An opinion of an expert medical witness as to the cause of death, disease, or physical condition, may be based upon both evidence which he has heard and evidence which he has read assuming that it is in each instance properly in the record, and assuming it to be true.3

Transport’s expert could properly rely upon the facts contained within the reports and testify as to his opinion therefrom. Chapnitsky v. McClone (1963), 20 Wis. 2d 453, 461, 122 N. W. 2d 400.

Plaintiff inappropriately cites the “best-evidence rule.” 4 There is no dispute as to the contents of the medical reports. The dispute arises solely as to the conclusions to be drawn from the facts stated therein.

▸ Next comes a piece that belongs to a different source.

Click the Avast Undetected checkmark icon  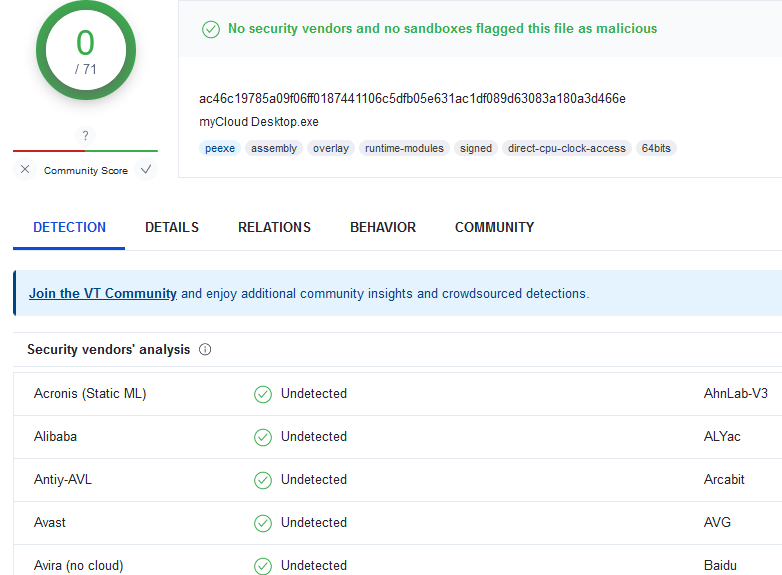(x=263, y=523)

*867Plaintiff argues that Dr. Enzer’s opinions are based on unsubstantiated facts or the opinion of others. An opinion of an expert medical witness is acceptable only if facts assumed are proven to a reasonable degree of certainty. Unless all facts upon which the medical witness based his conclusion are supported by adequate evidence, the conclusion itself must fall. McGaw v. Wassmann (1953), 263 Wis. 486, 57 N. W. 2d 920, 58 N. W. 2d 663. After a careful review of the record, it cannot be said that Dr. Enzer’s opinion was based upon anything but the adequate and substantiated evidence at trial.

Plaintiff insists that Dr. dowry’s conclusions, drawn from his own autopsy report, are not rebuttable. The uninitiated in the art of medicine tend to look upon the results of clinical tests, interpretation of X rays, or such other tests to be unassailable facts. This is not always true.5 In effect, the plaintiff argues that her expert was the “best-qualified” expert. A party may offer conflicting evidence through other experts even if the other party’s expert is well-qualified. Peil v. Kohnke (1971), 50 Wis. 2d 168, 182, 183, 184 N. W. 2d 433. The issue then becomes one of weight of testimony and credibility of witnesses, which is within the province of the trier of fact. Babler v. Roelli (1968), 39 Wis. 2d 566, 575, 159 N. W. 2d 694. Giving due consideration to the evidence as a whole, it cannot be said that the circuit court’s findings are contrary to the great weight and clear preponderance of the evidence.

By the Court. — Judgment affirmed.

2 Jones, Evidence (5th ed.), p. 781, sec. 415.

Id. at page 791, sec. 419.

Annot. (1959), Opinion Evidence—Disease or Injury, 66 A. L. R. 2d 1082, 1097, sec. 5 (b); McKeon v. Chicago, M., & St. P. Ry. Co. (1896), 94 Wis. 477, 69 N. W. 175.

The writing itself is the “best evidence” of its contents. Mack Trucks, Inc. v. Sunde (1963), 19 Wis. 2d 129, 119 N. W. 2d 321; Kubiak v. General Accident Fire & Life Assur. Corp. (1962), 15 Wis. 2d 344, 113 N. W. 2d 46.

Marvin C. Holz, A Survey of Rules Governing Medical Proof in Wisconsin, 1970 Wisconsin Law Review, 989, 1002.